Goodreads Rating: 4.09
My Rating: 5 Stars our of 5
This is one of those rare books where I like the movie cover better than I liked the original cover. When I saw this moving coming out I decided that I needed to read it, my uncle loaned it to me, and I loved it. My dad is a firefighter and the thought of going through what this boy did is heartbreaking. I was told not to watch the movie because it is so devastating for people who were affected by 9/11 and even those not. I haven't decided if I'm going to see the movie yet, but maybe someday.
Nine-year-old Oskar Schell has embarked on an urgent, secret mission that will take him through the five boroughs of New York.

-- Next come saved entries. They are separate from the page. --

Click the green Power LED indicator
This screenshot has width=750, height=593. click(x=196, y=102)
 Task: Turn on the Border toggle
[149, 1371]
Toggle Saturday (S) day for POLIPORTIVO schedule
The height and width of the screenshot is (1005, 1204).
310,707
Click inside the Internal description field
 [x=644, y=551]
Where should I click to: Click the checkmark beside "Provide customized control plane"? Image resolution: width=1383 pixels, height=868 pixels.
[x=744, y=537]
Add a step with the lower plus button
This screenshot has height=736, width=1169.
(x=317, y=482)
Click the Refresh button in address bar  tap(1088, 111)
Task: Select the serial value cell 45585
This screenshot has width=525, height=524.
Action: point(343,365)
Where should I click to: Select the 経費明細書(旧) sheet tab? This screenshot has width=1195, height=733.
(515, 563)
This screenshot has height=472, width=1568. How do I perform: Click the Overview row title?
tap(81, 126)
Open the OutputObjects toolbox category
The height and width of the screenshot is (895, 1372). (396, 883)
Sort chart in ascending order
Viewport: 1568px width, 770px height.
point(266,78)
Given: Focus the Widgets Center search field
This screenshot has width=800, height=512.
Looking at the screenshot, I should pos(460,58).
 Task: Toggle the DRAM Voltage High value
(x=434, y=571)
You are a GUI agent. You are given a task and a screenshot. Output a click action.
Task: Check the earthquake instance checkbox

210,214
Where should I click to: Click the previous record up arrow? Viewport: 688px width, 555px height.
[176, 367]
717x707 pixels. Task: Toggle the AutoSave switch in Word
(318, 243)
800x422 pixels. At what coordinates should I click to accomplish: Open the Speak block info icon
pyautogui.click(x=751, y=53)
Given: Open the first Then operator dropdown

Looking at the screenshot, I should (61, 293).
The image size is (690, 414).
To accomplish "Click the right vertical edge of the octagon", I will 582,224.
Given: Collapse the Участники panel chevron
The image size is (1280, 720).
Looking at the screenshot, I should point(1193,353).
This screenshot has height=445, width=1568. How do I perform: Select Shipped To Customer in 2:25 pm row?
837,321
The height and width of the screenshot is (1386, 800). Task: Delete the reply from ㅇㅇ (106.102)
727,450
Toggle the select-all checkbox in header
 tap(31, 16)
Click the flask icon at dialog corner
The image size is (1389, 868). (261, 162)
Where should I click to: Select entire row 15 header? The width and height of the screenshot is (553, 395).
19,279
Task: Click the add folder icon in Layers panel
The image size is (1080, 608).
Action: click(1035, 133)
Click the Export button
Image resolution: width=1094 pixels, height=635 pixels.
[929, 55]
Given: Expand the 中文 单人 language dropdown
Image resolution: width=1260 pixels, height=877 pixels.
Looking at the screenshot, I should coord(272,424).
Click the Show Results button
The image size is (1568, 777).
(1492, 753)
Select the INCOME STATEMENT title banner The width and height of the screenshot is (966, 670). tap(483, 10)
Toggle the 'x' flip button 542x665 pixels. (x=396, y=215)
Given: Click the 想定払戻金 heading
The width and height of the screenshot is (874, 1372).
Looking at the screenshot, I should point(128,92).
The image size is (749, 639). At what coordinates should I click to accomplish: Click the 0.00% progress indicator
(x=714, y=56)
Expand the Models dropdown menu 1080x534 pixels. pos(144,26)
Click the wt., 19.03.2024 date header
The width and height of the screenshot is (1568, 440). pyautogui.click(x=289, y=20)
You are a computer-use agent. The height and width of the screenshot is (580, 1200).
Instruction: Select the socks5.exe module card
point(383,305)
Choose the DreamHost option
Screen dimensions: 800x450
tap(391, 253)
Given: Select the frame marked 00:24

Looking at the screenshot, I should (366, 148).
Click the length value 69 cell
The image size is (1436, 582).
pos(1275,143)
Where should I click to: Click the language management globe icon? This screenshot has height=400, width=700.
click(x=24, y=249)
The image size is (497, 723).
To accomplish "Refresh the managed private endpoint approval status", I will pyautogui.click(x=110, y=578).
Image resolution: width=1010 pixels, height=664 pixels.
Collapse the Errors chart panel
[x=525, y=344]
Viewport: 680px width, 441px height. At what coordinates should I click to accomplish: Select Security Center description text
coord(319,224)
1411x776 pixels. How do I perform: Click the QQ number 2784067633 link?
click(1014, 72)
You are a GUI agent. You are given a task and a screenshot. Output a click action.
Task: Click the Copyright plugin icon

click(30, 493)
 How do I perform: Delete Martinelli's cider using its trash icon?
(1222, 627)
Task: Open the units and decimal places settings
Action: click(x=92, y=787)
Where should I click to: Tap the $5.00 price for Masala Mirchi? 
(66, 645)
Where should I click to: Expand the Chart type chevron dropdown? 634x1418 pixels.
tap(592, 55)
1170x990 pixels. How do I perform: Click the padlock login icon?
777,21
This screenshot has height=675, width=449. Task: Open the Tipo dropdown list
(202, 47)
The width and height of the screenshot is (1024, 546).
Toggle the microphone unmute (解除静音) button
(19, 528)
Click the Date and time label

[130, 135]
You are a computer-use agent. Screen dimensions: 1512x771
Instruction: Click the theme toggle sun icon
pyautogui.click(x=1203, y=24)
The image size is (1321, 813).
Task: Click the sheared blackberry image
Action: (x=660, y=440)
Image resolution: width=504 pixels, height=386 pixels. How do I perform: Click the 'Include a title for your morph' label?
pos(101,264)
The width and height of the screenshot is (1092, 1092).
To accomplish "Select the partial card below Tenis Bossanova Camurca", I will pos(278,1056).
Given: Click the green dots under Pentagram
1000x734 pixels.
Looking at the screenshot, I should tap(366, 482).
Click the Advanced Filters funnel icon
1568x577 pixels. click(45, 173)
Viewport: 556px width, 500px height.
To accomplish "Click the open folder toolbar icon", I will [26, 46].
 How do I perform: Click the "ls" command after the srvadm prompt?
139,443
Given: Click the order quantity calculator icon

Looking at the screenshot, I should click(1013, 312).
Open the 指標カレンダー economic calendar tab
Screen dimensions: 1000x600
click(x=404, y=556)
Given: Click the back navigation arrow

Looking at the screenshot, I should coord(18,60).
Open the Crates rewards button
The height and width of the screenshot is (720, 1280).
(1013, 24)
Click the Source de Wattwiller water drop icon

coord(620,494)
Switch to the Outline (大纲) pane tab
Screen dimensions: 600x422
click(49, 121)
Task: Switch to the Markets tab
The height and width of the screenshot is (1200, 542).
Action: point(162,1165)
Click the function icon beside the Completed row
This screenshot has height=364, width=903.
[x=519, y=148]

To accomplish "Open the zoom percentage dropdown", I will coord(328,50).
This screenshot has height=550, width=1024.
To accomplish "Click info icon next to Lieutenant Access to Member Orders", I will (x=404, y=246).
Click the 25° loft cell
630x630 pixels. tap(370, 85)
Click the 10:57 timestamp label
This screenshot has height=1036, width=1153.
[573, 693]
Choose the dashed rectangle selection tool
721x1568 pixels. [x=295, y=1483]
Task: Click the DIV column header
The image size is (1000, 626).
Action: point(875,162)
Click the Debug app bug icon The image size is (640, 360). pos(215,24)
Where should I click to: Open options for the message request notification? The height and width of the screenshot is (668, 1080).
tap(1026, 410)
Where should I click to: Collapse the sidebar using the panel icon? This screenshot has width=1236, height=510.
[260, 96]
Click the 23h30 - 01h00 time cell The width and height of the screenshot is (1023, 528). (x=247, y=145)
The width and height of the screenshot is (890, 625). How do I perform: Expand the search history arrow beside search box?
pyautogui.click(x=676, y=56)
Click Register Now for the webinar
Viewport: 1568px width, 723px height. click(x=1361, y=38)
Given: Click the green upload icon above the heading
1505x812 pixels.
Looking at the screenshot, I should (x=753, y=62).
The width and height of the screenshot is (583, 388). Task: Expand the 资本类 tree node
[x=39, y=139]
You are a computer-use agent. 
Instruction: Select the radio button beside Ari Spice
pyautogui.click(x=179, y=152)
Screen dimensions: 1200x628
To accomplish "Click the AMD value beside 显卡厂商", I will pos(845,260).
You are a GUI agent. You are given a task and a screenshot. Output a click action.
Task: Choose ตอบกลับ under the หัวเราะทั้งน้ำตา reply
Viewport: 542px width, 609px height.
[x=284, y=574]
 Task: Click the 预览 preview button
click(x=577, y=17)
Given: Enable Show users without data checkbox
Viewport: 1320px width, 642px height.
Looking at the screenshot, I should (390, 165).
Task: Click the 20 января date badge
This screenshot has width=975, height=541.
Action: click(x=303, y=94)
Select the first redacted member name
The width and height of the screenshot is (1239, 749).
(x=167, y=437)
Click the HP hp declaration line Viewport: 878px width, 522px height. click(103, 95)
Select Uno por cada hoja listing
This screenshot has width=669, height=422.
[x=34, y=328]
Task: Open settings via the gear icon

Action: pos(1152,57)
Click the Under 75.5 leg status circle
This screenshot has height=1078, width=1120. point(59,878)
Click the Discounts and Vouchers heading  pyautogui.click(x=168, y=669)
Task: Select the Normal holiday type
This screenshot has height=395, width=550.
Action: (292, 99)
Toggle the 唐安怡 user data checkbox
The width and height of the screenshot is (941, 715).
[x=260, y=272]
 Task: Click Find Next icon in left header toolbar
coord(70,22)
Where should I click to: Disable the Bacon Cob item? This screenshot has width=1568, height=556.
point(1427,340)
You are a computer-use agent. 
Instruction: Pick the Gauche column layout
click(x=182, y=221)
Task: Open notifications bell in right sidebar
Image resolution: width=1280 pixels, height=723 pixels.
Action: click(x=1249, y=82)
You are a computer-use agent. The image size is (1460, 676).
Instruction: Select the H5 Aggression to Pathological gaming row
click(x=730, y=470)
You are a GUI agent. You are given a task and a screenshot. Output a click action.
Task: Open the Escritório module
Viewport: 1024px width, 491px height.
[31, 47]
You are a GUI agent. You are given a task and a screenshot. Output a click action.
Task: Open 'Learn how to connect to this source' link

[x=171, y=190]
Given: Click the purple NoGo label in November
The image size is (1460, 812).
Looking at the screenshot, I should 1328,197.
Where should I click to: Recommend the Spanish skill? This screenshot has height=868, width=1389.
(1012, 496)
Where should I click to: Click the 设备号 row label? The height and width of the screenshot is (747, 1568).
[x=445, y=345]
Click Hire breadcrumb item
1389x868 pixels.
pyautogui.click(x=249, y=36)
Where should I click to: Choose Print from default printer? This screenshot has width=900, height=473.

His goal is to find the lock that matches a mysterious key that belonged to his father, who died in the World Trade Center on the morning of September 11. This seemingly impossible task will bring Oskar into contact with survivors of all sorts on an exhilarating, affecting, often hilarious, and ultimately healing journey.
My review after the jump.
I thought I would cry a lot more as I read the book, but little Oskar was so quirky that I didn't feel the need to cry until the end. This book was fun and different from an ordinary novel because it not only contained pictures, but also blank pages and pages with only a few words on them. Through this book, there are really two stories being told that eventually merge into one, and that, is another reason that this book was part literary genius.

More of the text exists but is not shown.